It was commonly understood that Southern Rhodesia would be the dominant territory in the federation – economically, electorally, and militarily. How much so defined much of the lengthy constitutional negotiations and modifications that followed. African political opposition and nationalist aspirations, for the time, were moot.

Decisive factors in both the creation and dissolution of the Federation were the significant difference between the number of Africans and Europeans in the Federation, and the difference between the number of Europeans in Southern Rhodesia compared to the Northern Protectorates. Compounding this was the significant growth in Southern Rhodesia's European settler population (overwhelmingly British migrants), unlike in the Northern Protectorates. This was to greatly shape future developments in the Federation. In 1939, approximately 60,000 Europeans resided in Southern Rhodesia; shortly before the Federation was established there were 135,000; by the time the Federation was dissolved they had reached 223,000 (though newcomers could only vote after three years of residency). Nyasaland showed the least European and greatest African population growth. The dominant role played by the Southern Rhodesian European population within the CAF is reflected in that played by its first leader, Sir Godfrey Huggins (created Viscount Malvern in February 1955), Prime Minister of the Federation for its first three years and, before that, Prime Minister of Southern Rhodesia for an uninterrupted 23 years. Huggins resigned the premiership of Southern Rhodesia to take office as the federal prime minister, and was joined by most United Rhodesia Party cabinet members. There was a marked exodus to the more prestigious realm of federal politics. The position of Prime Minister of Southern Rhodesia was once again, as under Britain's Ministerial Titles Act of 1933, reduced to a Premier and taken by The Rev. Garfield Todd, the soon-to-be controversial centre-left politician. It was considered that Todd's position and territorial politics in general had become relatively unimportant, a place for the less ambitious politician. In fact, it was to prove decisive both to the future demise of the CAF, and to the later rise of the Rhodesian Front.

Rather than a federation, Prime Minister Huggins favoured an amalgamation, creating a unitary state. However, after the Second World War, Britain opposed this because Southern Rhodesia would dominate the property and income franchise (which excluded the vast majority of Africans) owing to its much larger European population. A federation was intended to curtail this. Huggins was thus the first prime minister from 1953 to 1956, and was followed by Sir Roy Welensky, a prominent Northern Rhodesian politician, from 1956 to the Federation's dissolution in December 1963.

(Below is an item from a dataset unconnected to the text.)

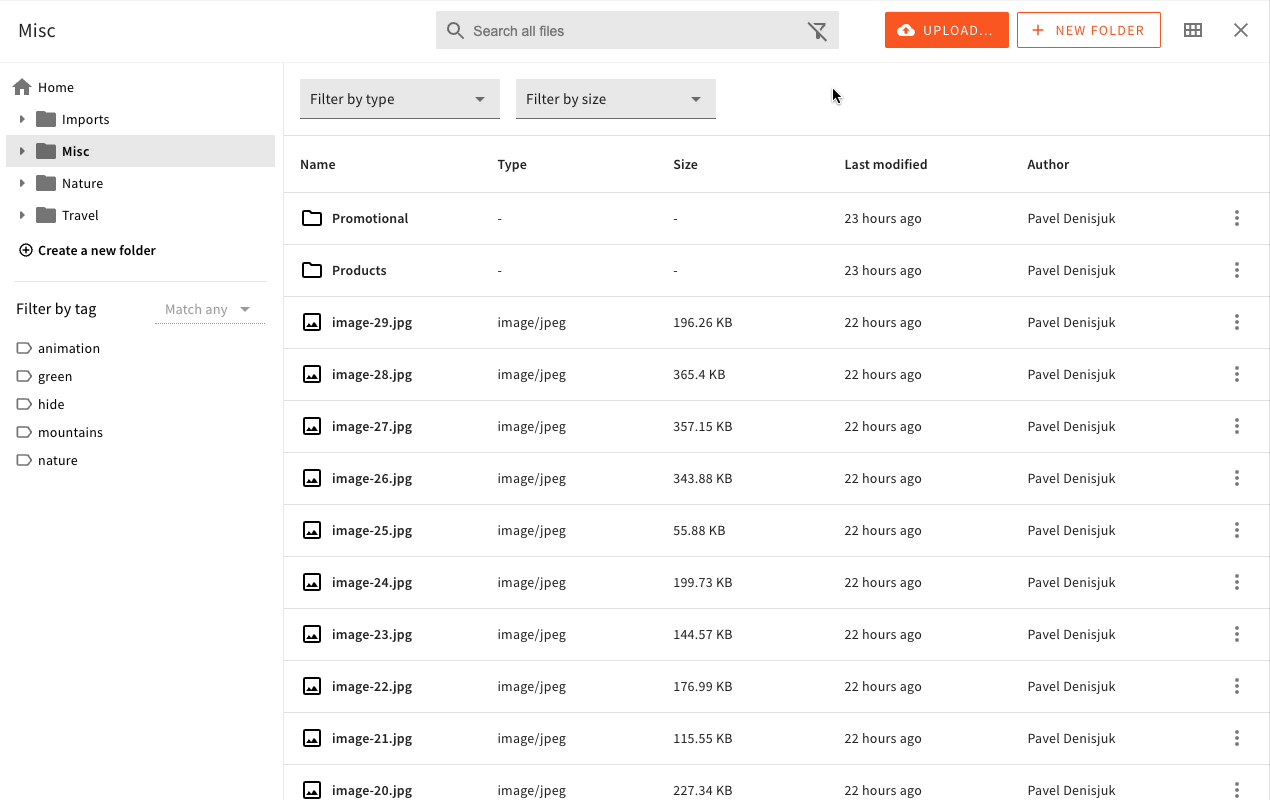Expand the Imports folder tree arrow
1270x800 pixels.
(22, 119)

The fate of the Federation was contested within the British Government by two principal Ministries of the Crown in deep ideological, personal and professional rivalry – the Colonial Office (CO) and the Commonwealth Relations Office (CRO) (and previously with it the Dominion Office, abolished in 1947). The CO ruled the northern territories of Nyasaland and Northern Rhodesia, while the CRO was formally but indirectly in charge of Southern Rhodesia. The northern territories opposed a Southern Rhodesian hegemony, one that the CRO promoted. Significantly, the CO tended to be more sympathetic to African rights than the CRO, which tended to promote the interests of the Southern Rhodesian (and to a lesser extent, Northern Rhodesian) European settler populations. In 1957, this led to calls by Welensky for the creation of a single department with responsibility for all three territories, with Macmillan also favouring the CRO assuming sole responsibility for them, but was persuaded by the Cabinet Secretary that this would face opposition from both Africans and members of the colonial service in the northern territories. Consequently, in 1962, the Federation's affairs were transferred to a new department, known as the Central Africa Office, with Rab Butler the minister responsible. However, this was to be short lived, as following the succession of Macmillan as prime minister by Alec Douglas-Home, responsibility for the Federation was returned to the CRO and CO, with Duncan Sandys responsible for both.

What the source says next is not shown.